Action item
Pictures excluded, output the lines of the data below between the one holding "Viewport: 212px width, 158px" and the one holding "You are a computer-use agent. 833x469 pixels.", inclusive, exactly as they stand.

Data entries
Segment Open
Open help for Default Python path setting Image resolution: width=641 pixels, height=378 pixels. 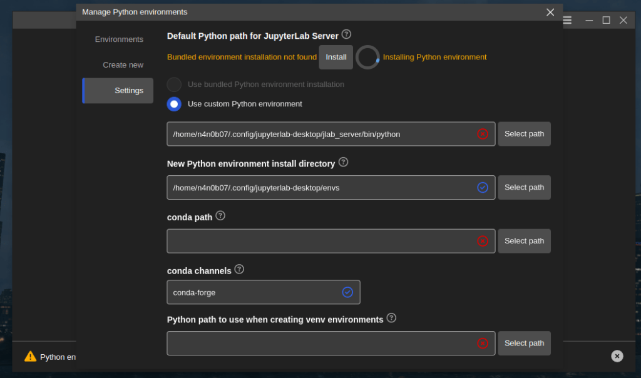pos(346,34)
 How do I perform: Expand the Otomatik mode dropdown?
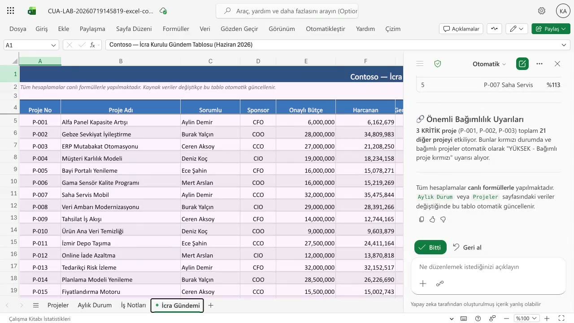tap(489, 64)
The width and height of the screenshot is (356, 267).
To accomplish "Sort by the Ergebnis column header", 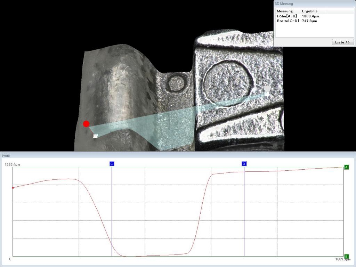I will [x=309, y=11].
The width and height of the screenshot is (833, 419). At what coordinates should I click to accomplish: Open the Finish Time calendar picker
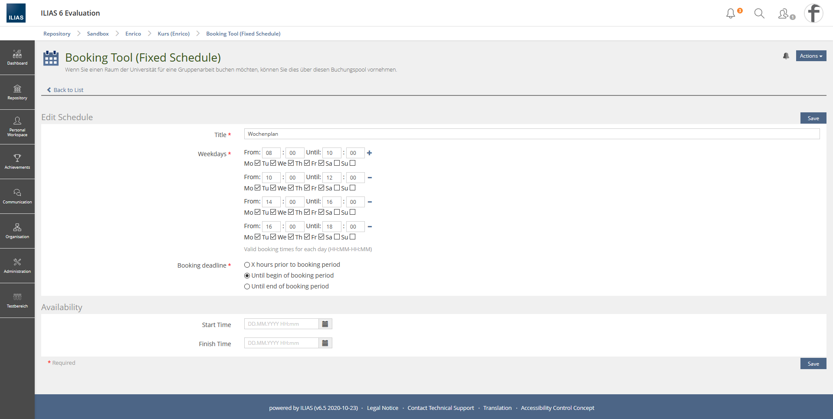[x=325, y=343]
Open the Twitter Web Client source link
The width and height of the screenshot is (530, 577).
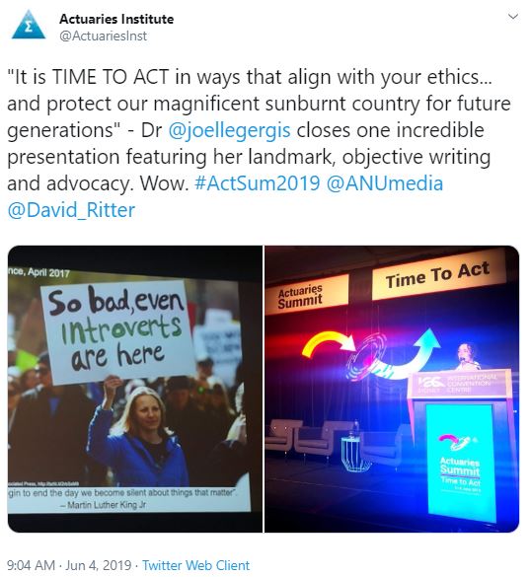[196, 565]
Segment Closed
Segment Open
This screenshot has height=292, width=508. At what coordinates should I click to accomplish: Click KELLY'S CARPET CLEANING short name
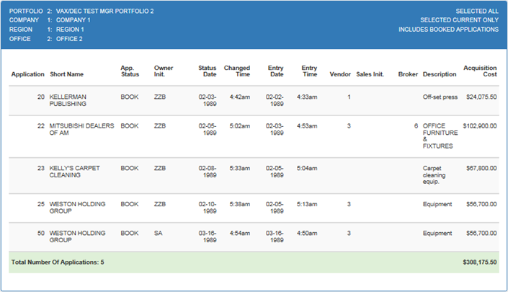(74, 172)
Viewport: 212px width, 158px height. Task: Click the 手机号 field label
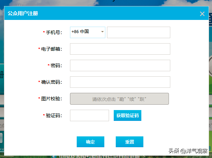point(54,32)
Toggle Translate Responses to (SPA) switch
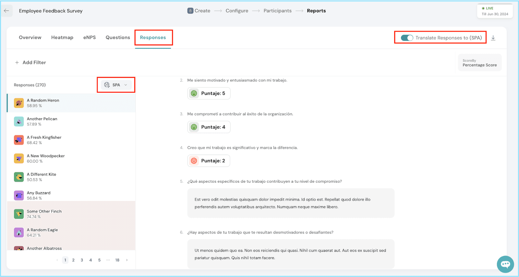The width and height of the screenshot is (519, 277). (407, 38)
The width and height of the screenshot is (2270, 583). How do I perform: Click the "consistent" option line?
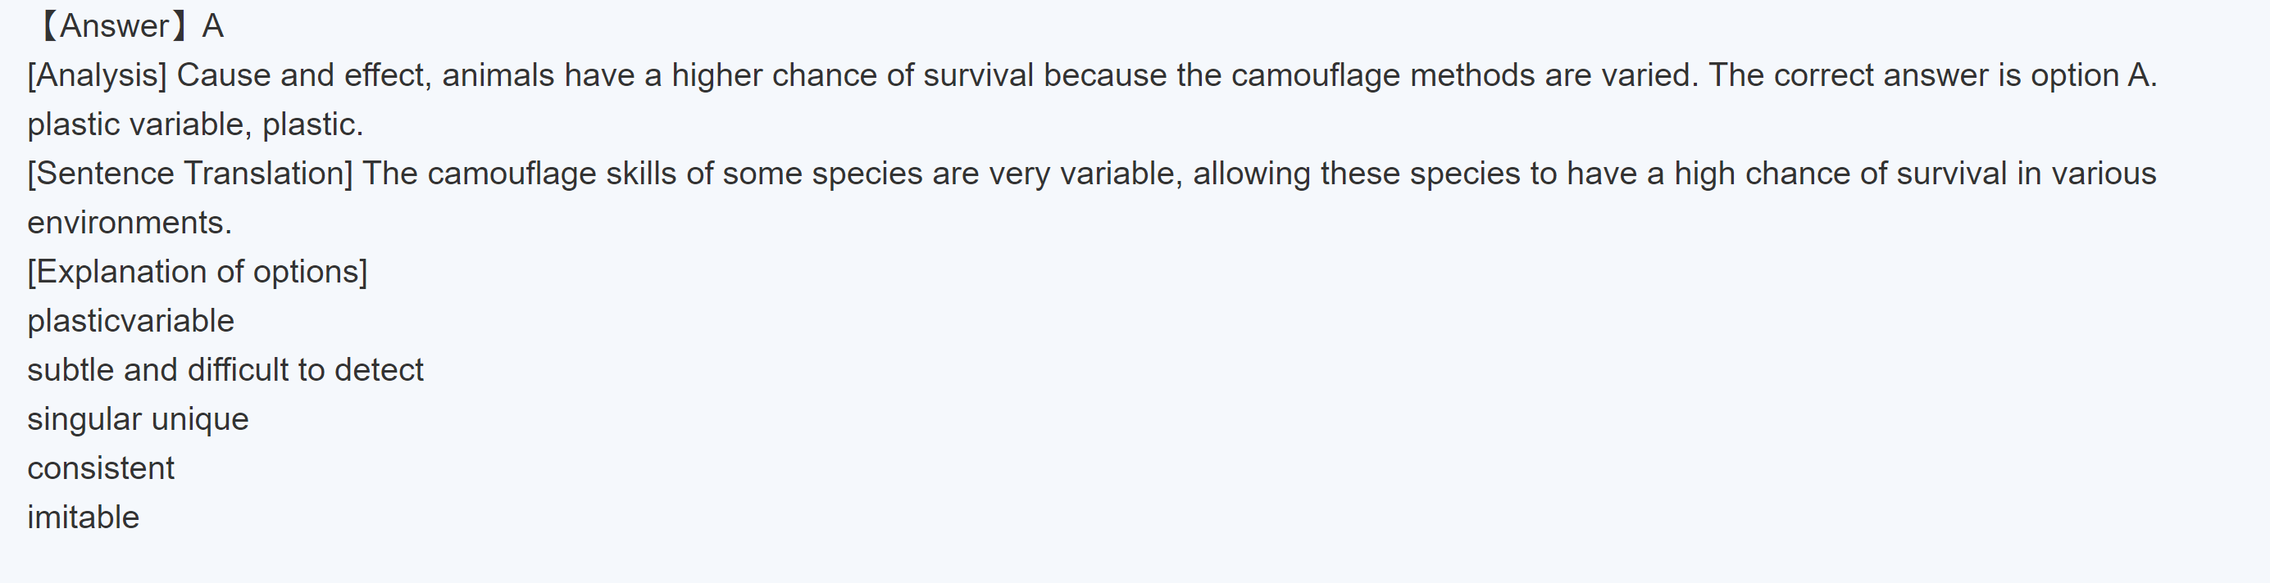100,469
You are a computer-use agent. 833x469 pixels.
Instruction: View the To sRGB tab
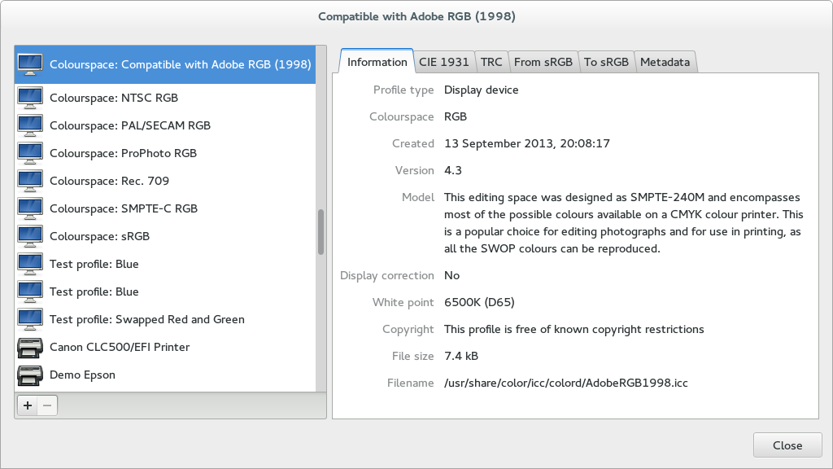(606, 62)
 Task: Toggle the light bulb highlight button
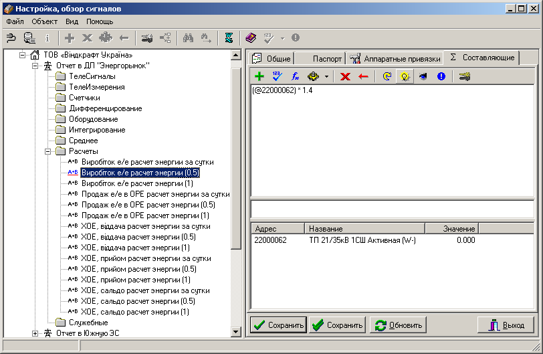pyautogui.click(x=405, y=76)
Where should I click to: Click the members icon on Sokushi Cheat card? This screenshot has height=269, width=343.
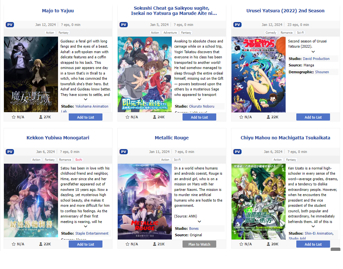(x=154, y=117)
Segment Closed
Segment Open
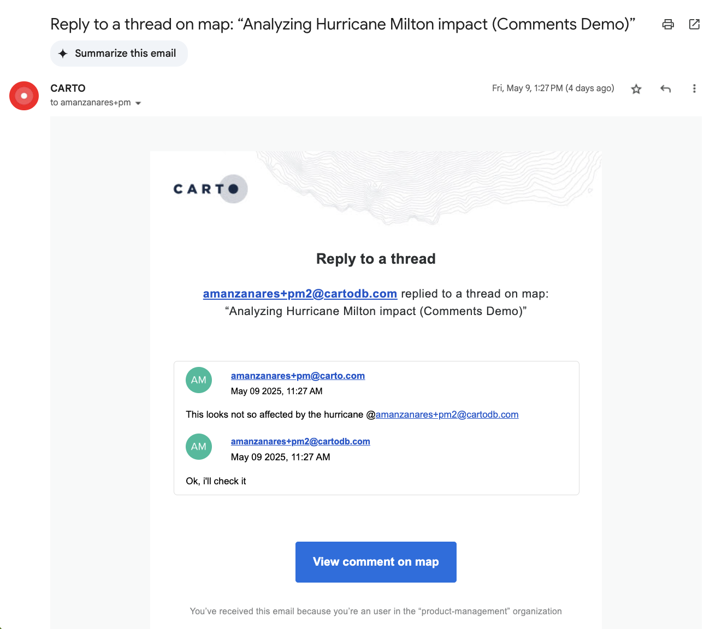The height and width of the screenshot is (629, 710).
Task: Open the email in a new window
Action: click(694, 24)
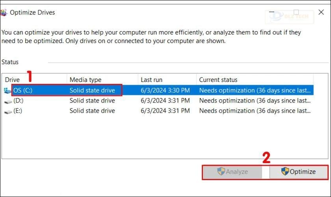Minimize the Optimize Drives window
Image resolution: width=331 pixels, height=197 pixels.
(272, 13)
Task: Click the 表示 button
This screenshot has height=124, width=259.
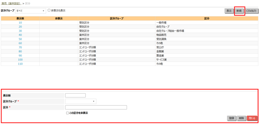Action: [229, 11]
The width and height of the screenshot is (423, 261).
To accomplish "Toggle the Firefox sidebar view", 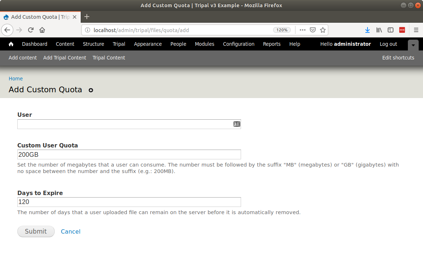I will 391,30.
Segment Closed
Answer to this task
Viewport: 212px width, 158px height. Task: Click the 手机号 field label
point(54,32)
Toggle Translate Responses to (SPA) switch
The width and height of the screenshot is (519, 277). (407, 38)
The width and height of the screenshot is (2270, 583). How do I perform: Click the "consistent" option line?
100,469
You are a computer-use agent. 833x469 pixels.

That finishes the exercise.